Defendant further contends that even if plaintiff was an independent contractor, it is not liable for the reason that plaintiff wholly failed to establish actionable negligence on its part; that under our decisions its duty to plaintiff was to exercise ordinary care, and to warn him of any danger which the defendant knew or should have known, and which was unknown to the plaintiff, citing Clinkscales v. Mundkoski, 183 Okla. 12, 79 P.2d 562, Long Construction Co. v. Fournier, 190 Okla. 361, 123 P.2d 689, and other cases so holding. Defendant urges that plaintiff knew or had reason to believe that there was a foreign substance in the pipe, even though he had been assured by Pierce that there was not, and that, therefore, his knowledge was equal or superior to that of defendant, and that he was guilty of negligence when he peered into the hole in the pipe to see what a foreign substance was.
We think the questions of whether there was negligence on the part of the defendant or contributory negligence on the part of the plaintiff were questions for the jury.
In City of Tulsa v. Harman, 148 Okla. 117, 299 P. 462, we said:
"The duty to keep premises reasonably safe for invitees applies only to defects or conditions which are in the nature of hidden dangers, traps, snares, pitfalls, and the like, in that they are not known to the invitee and would not be observed by him in the exercise of ordinary care."

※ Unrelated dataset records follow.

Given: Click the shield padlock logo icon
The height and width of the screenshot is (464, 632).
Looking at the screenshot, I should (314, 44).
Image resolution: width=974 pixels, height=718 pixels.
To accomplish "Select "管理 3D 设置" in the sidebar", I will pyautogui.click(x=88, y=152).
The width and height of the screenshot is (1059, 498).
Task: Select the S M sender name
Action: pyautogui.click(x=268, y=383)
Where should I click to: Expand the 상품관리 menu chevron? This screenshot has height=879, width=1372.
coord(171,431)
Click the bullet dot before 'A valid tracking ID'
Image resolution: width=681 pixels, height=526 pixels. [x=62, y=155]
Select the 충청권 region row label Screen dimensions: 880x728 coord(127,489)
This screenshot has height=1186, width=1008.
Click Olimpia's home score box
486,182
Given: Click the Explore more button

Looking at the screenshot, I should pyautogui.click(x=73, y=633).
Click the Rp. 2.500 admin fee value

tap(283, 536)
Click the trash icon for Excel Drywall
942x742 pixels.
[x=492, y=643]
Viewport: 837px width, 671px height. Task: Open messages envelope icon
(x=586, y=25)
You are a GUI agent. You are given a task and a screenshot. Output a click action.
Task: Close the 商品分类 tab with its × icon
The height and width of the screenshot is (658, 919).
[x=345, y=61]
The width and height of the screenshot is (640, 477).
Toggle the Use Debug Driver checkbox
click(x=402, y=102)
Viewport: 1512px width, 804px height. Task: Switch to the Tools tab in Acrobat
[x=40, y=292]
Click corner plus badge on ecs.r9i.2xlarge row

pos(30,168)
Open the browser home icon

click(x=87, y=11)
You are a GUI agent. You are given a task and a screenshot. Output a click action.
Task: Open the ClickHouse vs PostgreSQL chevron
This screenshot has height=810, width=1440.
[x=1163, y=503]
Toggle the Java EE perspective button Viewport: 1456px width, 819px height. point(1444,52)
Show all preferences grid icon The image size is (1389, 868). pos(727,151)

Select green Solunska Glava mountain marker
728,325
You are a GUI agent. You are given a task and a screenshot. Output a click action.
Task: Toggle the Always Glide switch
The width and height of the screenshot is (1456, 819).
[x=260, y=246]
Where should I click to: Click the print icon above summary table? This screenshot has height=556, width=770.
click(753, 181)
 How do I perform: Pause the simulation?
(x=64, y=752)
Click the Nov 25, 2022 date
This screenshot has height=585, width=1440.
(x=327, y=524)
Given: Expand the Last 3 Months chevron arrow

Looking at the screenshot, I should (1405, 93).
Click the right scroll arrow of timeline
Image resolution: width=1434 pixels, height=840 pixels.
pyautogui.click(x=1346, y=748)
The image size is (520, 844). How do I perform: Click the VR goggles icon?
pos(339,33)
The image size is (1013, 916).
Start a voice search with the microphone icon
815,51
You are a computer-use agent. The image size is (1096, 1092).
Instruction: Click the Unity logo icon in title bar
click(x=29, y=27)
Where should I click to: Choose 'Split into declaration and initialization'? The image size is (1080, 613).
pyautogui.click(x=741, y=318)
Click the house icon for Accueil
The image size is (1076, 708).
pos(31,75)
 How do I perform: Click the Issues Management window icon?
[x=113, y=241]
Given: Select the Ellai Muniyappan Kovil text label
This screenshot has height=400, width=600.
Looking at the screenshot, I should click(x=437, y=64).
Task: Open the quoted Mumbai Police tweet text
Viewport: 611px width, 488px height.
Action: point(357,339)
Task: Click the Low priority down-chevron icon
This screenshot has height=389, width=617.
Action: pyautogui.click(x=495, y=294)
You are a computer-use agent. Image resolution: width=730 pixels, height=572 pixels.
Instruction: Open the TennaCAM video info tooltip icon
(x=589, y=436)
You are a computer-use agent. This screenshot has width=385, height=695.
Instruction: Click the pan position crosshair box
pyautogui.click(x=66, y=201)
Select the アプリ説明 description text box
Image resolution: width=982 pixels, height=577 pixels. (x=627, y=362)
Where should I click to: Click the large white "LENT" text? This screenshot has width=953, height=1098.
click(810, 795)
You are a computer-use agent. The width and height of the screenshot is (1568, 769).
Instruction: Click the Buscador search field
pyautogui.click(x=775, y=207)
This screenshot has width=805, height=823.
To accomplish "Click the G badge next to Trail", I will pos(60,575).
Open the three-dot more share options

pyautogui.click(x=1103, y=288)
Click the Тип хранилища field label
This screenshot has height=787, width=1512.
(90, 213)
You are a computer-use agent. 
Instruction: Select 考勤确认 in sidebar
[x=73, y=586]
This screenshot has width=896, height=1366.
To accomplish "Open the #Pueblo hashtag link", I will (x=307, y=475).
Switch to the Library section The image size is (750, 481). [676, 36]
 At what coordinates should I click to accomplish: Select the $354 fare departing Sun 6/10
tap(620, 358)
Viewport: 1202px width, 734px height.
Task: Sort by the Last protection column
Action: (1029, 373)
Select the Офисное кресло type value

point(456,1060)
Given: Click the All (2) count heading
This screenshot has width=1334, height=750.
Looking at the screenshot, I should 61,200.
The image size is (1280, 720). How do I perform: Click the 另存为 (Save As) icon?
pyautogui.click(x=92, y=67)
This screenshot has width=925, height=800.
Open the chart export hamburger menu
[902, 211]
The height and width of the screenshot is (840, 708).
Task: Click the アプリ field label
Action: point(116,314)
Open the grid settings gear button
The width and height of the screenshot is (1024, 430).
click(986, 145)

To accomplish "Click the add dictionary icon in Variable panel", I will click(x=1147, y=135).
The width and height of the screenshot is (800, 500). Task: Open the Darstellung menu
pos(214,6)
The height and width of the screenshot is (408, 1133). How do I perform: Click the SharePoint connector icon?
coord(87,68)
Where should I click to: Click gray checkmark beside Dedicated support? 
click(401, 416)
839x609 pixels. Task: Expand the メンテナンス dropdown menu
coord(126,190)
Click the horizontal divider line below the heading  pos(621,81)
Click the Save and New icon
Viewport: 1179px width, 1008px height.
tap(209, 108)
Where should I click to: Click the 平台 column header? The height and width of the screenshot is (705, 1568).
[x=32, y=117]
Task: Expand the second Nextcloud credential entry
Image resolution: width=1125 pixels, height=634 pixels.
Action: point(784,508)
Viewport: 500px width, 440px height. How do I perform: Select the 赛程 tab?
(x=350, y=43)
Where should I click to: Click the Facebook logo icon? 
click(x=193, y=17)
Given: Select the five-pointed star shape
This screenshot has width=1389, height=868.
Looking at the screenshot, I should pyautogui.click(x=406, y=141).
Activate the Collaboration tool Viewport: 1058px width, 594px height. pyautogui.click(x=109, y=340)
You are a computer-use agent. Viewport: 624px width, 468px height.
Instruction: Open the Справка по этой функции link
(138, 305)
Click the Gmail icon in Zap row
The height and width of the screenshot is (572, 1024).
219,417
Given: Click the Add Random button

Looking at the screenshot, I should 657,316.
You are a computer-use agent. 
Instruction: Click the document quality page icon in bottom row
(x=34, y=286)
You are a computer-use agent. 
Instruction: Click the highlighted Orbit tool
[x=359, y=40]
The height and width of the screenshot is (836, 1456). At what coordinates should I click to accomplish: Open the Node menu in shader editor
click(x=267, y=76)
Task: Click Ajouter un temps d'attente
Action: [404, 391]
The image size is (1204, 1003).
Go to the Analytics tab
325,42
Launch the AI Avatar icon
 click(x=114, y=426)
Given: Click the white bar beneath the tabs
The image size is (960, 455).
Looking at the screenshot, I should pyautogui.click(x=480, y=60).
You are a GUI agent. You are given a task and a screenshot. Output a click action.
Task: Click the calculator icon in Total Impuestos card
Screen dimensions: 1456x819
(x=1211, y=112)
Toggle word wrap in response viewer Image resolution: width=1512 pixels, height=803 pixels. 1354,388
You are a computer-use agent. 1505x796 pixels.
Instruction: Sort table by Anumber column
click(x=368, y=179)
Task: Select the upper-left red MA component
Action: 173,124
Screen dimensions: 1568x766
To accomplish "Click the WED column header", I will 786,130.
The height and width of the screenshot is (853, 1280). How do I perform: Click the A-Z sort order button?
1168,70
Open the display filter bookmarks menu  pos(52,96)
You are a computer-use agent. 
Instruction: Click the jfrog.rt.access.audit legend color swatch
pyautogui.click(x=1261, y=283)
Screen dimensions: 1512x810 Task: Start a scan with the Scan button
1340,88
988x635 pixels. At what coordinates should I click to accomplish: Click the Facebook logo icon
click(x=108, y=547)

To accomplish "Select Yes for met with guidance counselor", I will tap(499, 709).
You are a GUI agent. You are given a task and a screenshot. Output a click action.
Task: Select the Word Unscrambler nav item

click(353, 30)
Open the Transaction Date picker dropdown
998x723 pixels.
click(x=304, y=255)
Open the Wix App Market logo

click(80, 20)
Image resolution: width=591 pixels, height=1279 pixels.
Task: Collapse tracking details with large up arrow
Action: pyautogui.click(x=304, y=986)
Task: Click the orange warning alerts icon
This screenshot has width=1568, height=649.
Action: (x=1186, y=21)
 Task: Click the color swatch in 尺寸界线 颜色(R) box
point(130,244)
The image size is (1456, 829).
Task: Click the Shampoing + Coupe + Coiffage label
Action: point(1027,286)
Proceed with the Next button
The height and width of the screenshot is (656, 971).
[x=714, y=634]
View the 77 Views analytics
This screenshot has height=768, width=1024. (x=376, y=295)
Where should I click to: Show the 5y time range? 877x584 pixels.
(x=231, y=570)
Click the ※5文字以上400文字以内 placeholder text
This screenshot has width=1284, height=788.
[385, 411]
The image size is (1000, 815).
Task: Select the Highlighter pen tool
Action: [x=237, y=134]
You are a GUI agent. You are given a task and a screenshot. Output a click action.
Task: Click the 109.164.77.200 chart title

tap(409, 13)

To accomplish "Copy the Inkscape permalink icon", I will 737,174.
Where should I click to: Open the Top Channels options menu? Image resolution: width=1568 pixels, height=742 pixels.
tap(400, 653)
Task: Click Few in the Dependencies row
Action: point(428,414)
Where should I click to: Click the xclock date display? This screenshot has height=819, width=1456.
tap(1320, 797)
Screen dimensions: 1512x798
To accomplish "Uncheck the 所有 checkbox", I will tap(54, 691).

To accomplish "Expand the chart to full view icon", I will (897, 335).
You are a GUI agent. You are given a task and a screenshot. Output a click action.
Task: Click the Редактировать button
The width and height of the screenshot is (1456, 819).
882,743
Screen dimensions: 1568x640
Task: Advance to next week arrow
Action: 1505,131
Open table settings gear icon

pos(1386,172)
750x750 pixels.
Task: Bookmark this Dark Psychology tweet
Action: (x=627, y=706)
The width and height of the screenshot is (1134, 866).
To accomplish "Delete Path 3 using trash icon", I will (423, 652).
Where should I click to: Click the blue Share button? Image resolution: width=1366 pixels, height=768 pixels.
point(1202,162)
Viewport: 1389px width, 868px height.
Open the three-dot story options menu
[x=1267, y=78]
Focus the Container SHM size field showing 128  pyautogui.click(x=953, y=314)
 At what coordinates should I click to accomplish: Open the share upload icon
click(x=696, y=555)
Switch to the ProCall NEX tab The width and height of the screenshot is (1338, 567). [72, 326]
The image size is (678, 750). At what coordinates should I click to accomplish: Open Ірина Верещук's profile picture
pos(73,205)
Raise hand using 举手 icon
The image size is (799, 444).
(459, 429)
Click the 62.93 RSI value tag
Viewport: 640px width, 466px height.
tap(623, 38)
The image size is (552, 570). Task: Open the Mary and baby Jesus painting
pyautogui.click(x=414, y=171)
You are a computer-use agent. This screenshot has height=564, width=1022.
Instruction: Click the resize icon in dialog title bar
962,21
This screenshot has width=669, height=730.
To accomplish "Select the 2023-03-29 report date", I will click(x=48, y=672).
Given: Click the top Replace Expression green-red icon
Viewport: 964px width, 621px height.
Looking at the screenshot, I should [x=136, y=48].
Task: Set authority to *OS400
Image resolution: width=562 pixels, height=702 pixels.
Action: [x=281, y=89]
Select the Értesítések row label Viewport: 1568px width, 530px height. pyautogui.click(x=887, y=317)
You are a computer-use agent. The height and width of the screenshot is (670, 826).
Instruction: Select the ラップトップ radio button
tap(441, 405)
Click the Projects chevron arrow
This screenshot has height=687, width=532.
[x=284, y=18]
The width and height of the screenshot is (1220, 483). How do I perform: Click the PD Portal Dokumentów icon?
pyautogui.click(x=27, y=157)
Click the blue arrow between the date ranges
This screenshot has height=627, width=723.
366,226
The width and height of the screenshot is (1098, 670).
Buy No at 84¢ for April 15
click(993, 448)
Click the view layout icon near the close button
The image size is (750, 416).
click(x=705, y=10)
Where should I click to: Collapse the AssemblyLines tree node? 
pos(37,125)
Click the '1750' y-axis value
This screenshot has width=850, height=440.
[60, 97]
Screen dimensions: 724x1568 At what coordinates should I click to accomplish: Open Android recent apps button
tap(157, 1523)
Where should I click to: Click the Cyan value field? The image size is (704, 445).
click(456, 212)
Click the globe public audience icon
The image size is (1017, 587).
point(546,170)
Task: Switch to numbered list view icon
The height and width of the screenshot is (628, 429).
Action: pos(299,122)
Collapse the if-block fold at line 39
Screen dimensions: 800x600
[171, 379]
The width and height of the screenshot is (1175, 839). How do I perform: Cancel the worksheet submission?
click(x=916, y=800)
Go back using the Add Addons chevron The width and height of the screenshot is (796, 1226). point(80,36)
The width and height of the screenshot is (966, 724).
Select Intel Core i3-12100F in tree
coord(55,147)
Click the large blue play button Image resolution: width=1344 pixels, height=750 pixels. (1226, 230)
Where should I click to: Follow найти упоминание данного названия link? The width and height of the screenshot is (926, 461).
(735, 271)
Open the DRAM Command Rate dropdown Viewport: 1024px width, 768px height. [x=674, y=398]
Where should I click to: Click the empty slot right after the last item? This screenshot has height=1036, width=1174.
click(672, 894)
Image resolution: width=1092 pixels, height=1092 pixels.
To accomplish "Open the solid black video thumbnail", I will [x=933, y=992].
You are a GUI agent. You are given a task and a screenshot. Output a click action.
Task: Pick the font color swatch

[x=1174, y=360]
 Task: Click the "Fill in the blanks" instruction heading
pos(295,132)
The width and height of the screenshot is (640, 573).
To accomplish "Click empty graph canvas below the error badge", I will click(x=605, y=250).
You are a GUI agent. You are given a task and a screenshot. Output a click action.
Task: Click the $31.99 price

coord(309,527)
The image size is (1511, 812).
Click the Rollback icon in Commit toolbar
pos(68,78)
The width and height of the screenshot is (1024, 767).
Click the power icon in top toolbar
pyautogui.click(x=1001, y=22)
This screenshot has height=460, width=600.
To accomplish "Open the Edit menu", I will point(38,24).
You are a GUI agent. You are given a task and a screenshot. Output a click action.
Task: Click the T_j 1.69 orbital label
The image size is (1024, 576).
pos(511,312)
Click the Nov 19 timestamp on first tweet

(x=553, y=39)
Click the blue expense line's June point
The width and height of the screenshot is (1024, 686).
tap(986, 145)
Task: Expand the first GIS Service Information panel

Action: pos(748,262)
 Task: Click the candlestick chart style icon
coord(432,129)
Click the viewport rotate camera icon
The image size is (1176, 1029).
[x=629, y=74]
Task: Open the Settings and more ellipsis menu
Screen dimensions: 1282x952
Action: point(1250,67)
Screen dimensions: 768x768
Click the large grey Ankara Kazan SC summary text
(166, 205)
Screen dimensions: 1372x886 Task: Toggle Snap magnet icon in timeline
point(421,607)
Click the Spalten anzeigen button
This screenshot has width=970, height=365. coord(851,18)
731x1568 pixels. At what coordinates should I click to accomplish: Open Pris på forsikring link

In Clinkscales v. Mundkoski, supra, we said:
"The owner or occupant who expressly or impliedly invites others to come upon his premises assumes to all who accept the invitation the duty to warn them of any dangers thereon of which he knows, or ought to know, and are unknown to those invited."
The danger in the instant case was a concealed or hidden danger for, although plaintiff, by reason of his experience as a welder assumed that there was a foreign substance of some kind in the pipe, he was assured by Pierce that the pipe contained no such substance; nor did he have any reason to believe that if there was a foreign substance in the pipe, it would be of an explosive nature.
Whether the defendant, by the exercise of ordinary and reasonable care, should have known that the pipe on which plaintiff was working contained an explosive substance was, we think, a question for the jury. The evidence showed that the pipe had been on the premises of defendant for a considerable length of time, and that defendant, by casual inspection, could have ascertained whether the pipe was empty, as stated by Pierce to plaintiff, or whether it in fact contained paraffin oil or some other similar substance which would endanger plaintiff if he burned a hole in the pipe as he did. Likewise, whether plaintiff, upon discovering that there was a foreign substance in the pipe, should have exercised more care in inspecting it to determine what the substance was, and was guilty of contributory negligence in failing to use such care, was also a question for the jury.
Reversed, with directions to set aside the judgment and grant a new trial.
HURST, C.J., and BAYLESS, GIBSON, and ARNOLD, JJ., concur. DAVISON, V.C.J., and RILEY, WELCH, and CORN, JJ., dissent.